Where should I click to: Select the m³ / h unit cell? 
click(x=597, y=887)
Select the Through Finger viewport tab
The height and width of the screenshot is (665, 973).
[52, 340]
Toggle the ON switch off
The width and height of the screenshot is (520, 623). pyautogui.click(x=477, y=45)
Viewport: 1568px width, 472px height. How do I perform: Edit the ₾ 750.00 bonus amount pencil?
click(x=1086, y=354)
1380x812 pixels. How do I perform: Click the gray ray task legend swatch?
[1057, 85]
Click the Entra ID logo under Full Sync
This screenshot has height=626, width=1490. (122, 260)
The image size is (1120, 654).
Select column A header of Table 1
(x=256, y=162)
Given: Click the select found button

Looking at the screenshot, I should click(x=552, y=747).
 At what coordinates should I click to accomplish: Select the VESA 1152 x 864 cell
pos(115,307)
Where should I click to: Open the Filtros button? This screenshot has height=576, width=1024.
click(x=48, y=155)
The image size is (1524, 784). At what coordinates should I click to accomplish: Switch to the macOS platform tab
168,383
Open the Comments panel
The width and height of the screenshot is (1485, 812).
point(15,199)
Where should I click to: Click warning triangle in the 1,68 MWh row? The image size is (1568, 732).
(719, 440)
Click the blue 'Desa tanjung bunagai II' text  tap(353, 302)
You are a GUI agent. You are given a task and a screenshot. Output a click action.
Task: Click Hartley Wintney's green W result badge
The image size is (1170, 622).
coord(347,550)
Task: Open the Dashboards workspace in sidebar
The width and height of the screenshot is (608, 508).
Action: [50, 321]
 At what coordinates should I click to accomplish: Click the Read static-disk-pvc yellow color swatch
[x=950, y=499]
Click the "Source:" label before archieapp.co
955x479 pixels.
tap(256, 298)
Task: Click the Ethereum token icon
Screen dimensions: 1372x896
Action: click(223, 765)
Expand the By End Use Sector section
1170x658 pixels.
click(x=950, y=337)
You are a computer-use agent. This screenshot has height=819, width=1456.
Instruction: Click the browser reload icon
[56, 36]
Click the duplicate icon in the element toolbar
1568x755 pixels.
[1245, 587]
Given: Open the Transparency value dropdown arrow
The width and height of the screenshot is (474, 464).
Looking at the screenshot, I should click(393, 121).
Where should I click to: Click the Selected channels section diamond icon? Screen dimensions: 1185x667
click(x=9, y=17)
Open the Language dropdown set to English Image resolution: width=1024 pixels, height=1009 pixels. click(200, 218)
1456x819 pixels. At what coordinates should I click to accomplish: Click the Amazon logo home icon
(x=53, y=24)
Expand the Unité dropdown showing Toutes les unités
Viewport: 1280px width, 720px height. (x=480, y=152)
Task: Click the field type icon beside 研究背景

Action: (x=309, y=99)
== == ==
* [Instruction]
Find every line in the rows above that contains the word "button" and copy each of those lines out in full.

* [Result]
Given: Click the select found button
Where should I click to: Open the Filtros button? This screenshot has height=576, width=1024.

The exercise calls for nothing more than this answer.